Background:Physical and emotional parent-infant closeness activate important neurobiological mechanisms involved in parenting. In a neonatal care context, most research focuses on physical (parental presence, skin-to-skin contact) aspects; insights into emotional closeness can be masked by findings that overemphasise the barriers or challenges to parenting an infant during neonatal care.Aim: To explore existing qualitative research to identify what facilitates and enables parents' experiences of emotional closeness to their infants while cared for in a neonatal unit.
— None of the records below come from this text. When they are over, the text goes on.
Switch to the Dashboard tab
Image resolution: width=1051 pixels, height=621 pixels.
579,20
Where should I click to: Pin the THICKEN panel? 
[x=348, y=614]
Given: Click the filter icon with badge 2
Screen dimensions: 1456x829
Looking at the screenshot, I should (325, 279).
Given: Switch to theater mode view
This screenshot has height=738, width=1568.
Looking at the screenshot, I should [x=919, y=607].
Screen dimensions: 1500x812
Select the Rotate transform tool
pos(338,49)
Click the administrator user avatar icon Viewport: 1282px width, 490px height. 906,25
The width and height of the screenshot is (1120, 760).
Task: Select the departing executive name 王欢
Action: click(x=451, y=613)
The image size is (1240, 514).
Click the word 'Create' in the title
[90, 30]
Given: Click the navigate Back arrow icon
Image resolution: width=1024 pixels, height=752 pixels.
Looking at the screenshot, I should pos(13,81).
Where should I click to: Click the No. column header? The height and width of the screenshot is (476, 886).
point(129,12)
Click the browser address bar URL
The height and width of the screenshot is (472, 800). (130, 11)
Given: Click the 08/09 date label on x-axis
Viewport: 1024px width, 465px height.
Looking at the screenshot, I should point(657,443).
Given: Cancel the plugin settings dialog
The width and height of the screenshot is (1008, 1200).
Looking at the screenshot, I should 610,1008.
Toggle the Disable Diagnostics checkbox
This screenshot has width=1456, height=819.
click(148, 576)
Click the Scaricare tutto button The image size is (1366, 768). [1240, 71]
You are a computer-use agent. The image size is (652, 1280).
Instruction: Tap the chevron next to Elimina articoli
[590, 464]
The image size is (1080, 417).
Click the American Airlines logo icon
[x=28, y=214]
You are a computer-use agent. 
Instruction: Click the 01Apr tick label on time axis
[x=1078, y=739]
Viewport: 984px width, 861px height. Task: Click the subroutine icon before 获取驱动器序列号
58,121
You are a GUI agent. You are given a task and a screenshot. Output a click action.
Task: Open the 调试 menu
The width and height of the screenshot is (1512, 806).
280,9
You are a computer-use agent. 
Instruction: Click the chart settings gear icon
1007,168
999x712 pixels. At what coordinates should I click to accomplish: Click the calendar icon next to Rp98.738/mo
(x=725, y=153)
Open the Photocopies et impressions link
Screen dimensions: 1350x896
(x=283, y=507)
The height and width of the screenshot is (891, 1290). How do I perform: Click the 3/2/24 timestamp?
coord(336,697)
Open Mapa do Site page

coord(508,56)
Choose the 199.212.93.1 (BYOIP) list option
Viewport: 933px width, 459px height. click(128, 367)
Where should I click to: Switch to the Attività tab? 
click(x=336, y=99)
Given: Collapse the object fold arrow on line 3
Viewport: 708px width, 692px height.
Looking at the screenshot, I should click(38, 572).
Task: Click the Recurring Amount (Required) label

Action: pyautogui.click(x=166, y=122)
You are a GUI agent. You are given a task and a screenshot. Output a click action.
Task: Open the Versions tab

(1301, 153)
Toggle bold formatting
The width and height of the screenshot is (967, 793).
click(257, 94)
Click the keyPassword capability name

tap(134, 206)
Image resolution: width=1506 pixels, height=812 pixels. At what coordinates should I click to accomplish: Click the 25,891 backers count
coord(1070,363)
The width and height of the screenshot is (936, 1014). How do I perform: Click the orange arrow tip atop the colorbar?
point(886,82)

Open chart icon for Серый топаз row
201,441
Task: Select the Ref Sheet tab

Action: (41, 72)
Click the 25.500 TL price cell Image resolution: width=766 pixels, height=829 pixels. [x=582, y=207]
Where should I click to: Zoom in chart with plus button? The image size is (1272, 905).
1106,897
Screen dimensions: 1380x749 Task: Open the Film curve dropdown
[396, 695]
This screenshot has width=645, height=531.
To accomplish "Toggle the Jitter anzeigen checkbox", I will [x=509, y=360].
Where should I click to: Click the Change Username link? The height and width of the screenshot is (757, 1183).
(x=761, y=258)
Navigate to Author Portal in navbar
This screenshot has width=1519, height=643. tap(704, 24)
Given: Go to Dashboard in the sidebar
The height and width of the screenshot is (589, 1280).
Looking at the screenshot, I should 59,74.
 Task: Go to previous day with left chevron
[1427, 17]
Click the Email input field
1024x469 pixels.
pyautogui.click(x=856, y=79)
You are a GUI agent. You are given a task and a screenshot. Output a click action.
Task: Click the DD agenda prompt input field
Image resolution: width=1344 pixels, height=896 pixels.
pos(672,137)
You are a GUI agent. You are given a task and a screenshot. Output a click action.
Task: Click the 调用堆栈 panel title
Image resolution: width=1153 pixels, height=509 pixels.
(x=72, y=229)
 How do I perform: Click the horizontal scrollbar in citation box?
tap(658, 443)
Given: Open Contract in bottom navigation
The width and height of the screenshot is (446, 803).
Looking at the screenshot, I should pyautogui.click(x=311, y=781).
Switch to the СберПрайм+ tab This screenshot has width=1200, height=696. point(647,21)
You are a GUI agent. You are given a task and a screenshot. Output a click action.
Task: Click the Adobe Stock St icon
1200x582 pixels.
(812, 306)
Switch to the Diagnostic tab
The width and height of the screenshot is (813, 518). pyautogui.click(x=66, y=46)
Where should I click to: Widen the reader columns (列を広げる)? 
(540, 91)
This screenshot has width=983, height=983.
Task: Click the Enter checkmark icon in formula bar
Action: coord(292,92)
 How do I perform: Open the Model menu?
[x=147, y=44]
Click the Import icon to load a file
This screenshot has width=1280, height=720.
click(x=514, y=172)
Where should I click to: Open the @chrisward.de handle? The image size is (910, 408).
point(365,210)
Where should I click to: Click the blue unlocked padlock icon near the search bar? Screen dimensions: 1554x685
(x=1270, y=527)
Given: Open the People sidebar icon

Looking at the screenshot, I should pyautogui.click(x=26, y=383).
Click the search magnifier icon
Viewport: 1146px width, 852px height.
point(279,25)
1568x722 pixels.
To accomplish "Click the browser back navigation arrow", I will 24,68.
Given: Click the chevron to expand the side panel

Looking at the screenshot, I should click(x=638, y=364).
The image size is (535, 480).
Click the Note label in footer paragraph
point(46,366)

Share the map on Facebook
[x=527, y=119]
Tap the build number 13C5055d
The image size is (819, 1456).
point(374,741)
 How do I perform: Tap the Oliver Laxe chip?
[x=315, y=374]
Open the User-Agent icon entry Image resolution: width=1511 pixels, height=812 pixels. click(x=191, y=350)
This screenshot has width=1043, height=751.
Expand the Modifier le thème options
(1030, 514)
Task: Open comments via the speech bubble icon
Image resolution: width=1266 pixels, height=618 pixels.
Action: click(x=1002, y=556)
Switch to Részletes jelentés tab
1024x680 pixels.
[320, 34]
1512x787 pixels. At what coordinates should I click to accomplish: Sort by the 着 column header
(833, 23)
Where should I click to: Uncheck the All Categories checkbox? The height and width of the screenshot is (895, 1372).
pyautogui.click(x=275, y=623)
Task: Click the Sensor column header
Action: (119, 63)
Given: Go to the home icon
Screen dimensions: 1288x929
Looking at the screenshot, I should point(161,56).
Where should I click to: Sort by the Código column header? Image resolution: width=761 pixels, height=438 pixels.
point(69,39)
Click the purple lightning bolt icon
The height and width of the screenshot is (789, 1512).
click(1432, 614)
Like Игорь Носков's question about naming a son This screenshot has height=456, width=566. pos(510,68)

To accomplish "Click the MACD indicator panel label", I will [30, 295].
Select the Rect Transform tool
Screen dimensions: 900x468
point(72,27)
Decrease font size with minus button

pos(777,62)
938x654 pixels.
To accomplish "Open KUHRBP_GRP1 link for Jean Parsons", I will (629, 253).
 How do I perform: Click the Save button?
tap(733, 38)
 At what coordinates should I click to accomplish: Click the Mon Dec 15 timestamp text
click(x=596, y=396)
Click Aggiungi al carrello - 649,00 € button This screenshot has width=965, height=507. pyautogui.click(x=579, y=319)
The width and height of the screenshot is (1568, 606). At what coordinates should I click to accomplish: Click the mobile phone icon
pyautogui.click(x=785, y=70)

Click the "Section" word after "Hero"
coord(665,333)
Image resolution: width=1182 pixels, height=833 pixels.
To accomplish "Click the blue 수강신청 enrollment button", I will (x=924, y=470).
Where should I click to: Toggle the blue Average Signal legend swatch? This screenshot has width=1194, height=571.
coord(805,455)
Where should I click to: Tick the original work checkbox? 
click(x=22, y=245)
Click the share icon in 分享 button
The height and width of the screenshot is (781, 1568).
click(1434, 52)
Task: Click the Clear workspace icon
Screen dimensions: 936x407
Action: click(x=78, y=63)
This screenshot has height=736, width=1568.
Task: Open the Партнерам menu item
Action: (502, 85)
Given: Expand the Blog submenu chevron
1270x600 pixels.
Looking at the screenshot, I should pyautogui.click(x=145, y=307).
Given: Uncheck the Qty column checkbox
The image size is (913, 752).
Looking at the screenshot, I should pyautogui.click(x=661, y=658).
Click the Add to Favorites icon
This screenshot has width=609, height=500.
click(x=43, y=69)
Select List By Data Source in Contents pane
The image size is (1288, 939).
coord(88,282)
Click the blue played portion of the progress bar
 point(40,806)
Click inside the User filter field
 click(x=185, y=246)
Study design:A systematic review using meta-ethnographic methods. Search strategy involved searches on six databases, author runs, and backward and forward chaining.Reciprocal translation was used to identify and compare key concepts of parent-infant emotional closeness.Results: Searches identified 6,992 hits, and 34 studies from 17 countries that involved 670 parents were included. Three overarching themes and associated sub-themes were developed.'Embodied connections' describes how emotional closeness was facilitated by reciprocal parent-infant interactions, spending time as a family, and methods for parents to feel connected while physically separated. 'Inner knowing' concerns how knowledge about infant and maternal health and understanding the norms of neonatal care facilitated emotional closeness.'Evolving parental role' relates to how emotional closeness was intertwined with parental identities of contributing to infant health, providing direct care, and being acknowledged as a parent.
Conclusion:Parent-infant closeness evolves and is facilitated by multifaceted biopsychosocial factors. Practice implications include creating private and uninterrupted family time, strategies for parents to maintain an emotional connection to their infant when separated, and neurobiology education for staff.